I was thinking I'd eventually have switches in-game, that would allow you to rotate gravity at will. Again, kind of neat - but I don't think it really fits this game too well.

So I walked away from the feature. I gave it two big middle fingers as I reverted back to an earlier fork.

In the hour since that reversion, I made a dozen changes and added some new features, uploaded a new version to the site, and made a few blog/forum posts about it.

I've gotten more done in the last hour than I have in the last month.
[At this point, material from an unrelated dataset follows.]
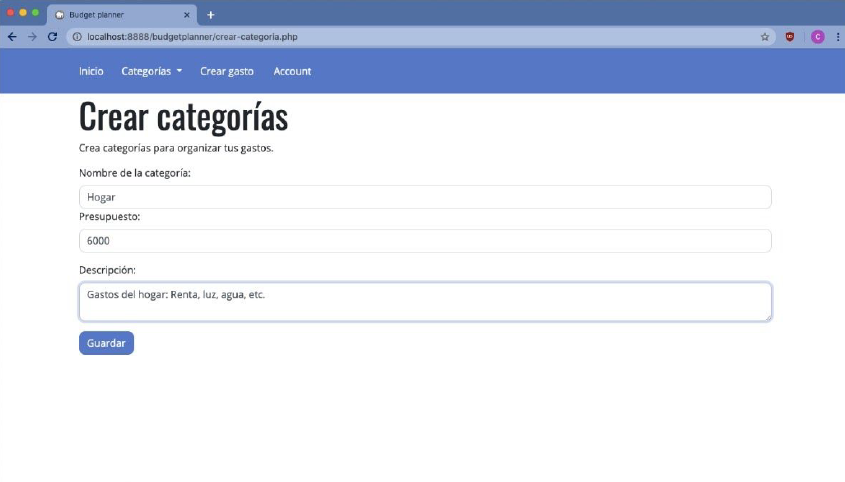This screenshot has width=845, height=482.
Task: Click into the Presupuesto field
Action: coord(425,241)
Anyway, build 24 is live on the Protonaut site if you want to check it out. New stuff in a nutshell:
  • The level editor now has cursors that indicate the current drawing mode.
  • TNT has been pretty much transformed into something not-TNT-like. It still asplodes, but with hardly enough force to move an ant. I might make them simply "fade out" eventually instead of exploding. It detonates after 5 seconds.
  • Nitrogen (as everyone knows) is unstable and will explode upon touch (in the fictitional microbial world of Protonaut, based on authentic Xiuuzn Universe Physics and Chemistry). I think this might be a big key to more-fun-gameplay, as it adds a direct-death challenge to the player.
  • Nitrogen still has to be collected/destroyed, though, so just hopping over them all won't work...
  • But "TNT" (or whatever it is now) can set off the Nitrogen for you. :) Hucking things around is now a required game mechanic! (if there is nitrogen in a given level, that is)
  • Some display glitches resolved, level name now appears, and included some network error catching for level loading.

Friday, July 3, 2009

Still Working!

Nope, the project isn't dying. Just having some technical problems on the code end.

For the last week I've been off-and-on struggling with how to best handle the "camera" of the game. Some (currently unpublished) changes to the gameplay have made some more dramatic alterations to the camera a requirement - I'm struggling with both selecting the optimal strategy, and executing it.

Once I settle on something it'll roll out fast enough.

It looks like I'll be attending GDC Austin in September! Colin got a speaking gig at the Indie Games Track which is really cool. There's a strong Fantastic Contraption following out there so I'm going to see about having a quick meet and greet or something.